BOTH sides are dominated by fanatics
Now, part of the problem is that the Left is very good at recognizing the craziness of the Right, but totally oblivious to its own. It's an article of faith among "progressives" that their own sanity is the main thing distinguishing them from everybody else. Well, their sanity, their intelligence, their wit, and the privilege all these grant them of being able to answer those with whom they disagree with scorn, snark, and a general air of superiority rather than with mundane things like arguments.
I needed to go no further than the "Letters" column of The New Yorker to be reminded both of the arrogance which characterizes the American Left and of its craziness. To be sure, the conspiracy theories here involved the Koch Brothers and "The Rich" rather than the media and the "socialists" and the "cucks." Liberals tell themselves that they are far too genteel to even use a term as vulgar and as stupid as the latter. But their rhetoric is just is hysterical even if their spelling is better, and the tinfoil hats are every bit as shiny.

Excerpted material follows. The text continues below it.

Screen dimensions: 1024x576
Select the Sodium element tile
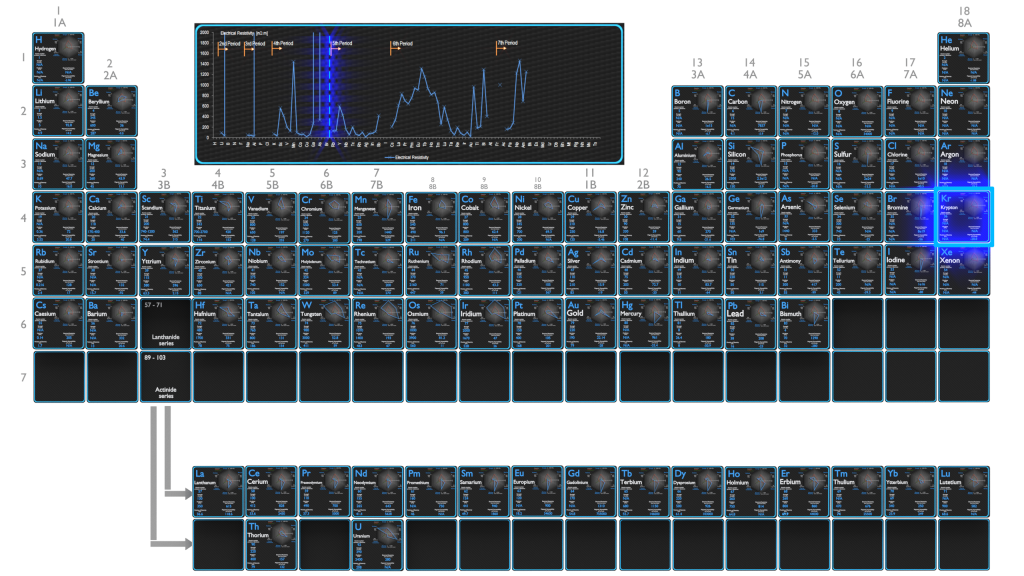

I learned this morning that the deficit is an illusion and that America is not really broke. It's just that all our capital is tied up in luxury yachts and summer homes. Yes, that odd argument was, at least, made on behalf of the worthy premise that society has an obligation to the least fortunate of its members. But there seemed no more awareness on the part of the person who made it that his arithmetic doesn't add up than there is on the part of conservatives who insist with an equally oblivious abandon that there is no need for the government to help the poor because that's the job of the churches and private charity. That the bill is in each case exponentially, and even comically larger than the resources being suggested for paying it doesn't seem to occur to the extremists on either side of the political divide.
Making Mexicans and Muslims the scapegoats for all of our problems is crazy. It's demagogic, it's unproductive, and it's a lie. But then, so is the notion that "the rich" don't pay their fair share of taxes.

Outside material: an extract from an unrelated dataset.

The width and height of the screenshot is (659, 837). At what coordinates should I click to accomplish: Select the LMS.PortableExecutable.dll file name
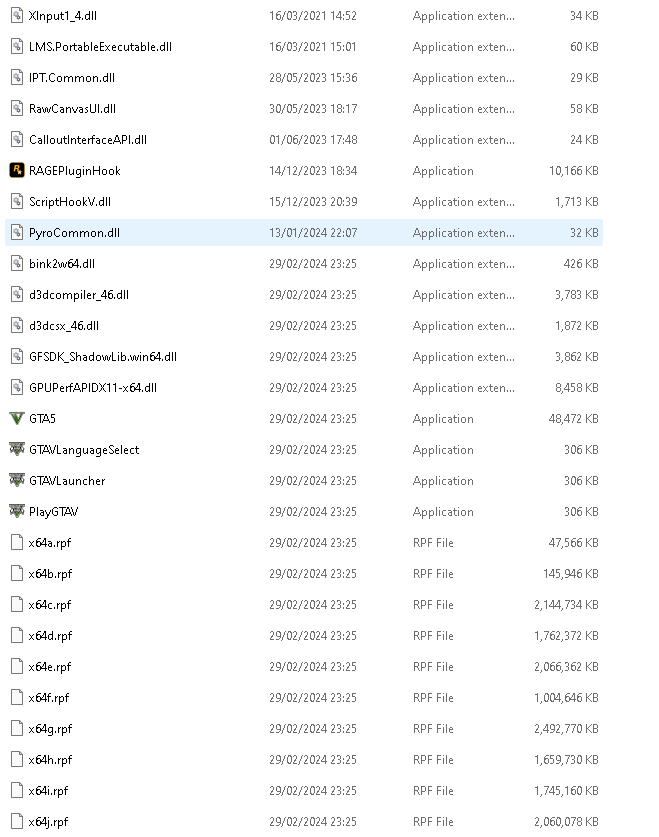click(x=100, y=47)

Consider 2012, the latest year for which detailed statistics are available, The richest 50% that year paid 97.2% of all income taxes, compared with 2.8% being paid by the bottom 50%.

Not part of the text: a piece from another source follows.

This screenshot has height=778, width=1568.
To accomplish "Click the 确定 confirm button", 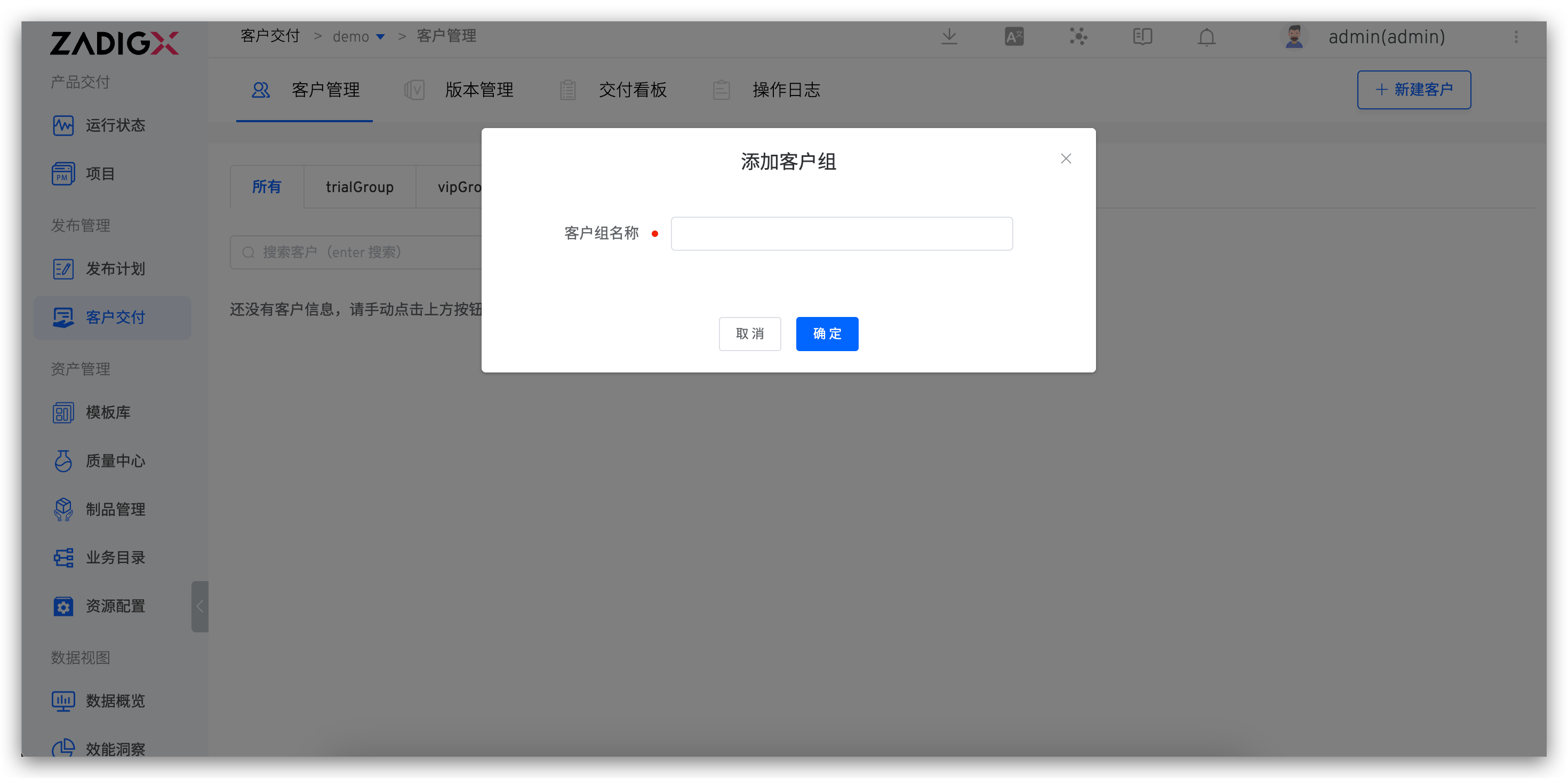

The infamous "one percent" paid 31.2% of all income taxes in 2012, compared with 29.8% being paid by the bottom 90%.
The effective tax rate for "the one percent" was seven times higher than that of the bottom 50%.
Neither fanaticism nor demagoguery is unique to the Right. The fact is that our political discourse takes place mostly in echo chambers among people who share our own prejudices. And isolated as we are from rational discourse (or even its expectation) on those rare occasions when we encounter those with whom we disagree, we end up calling each other names and spouting craziness at each other rather than engaging in the kind of rational debate upon which democracy depends. We are well-catechized in the talking points of our own individual flavors of crazy, and when our arguments fall apart when challenged by the other side, we blame their perversity rather than our own disconnection from reality. And the phenomenon is equally valid on both sides of the political divide.
But I will say one thing. In fact, I'm almost tempted to write a letter to The New Yorker to point it out: as crazy as the Trumpist Right is these days, finding relative sanity is a lot easier on the Right than on the Left. I, for one, am unable to think of analogs on the Left for Lindsey Graham, or John McCain, or even Ben Sasse or Mitt Romney.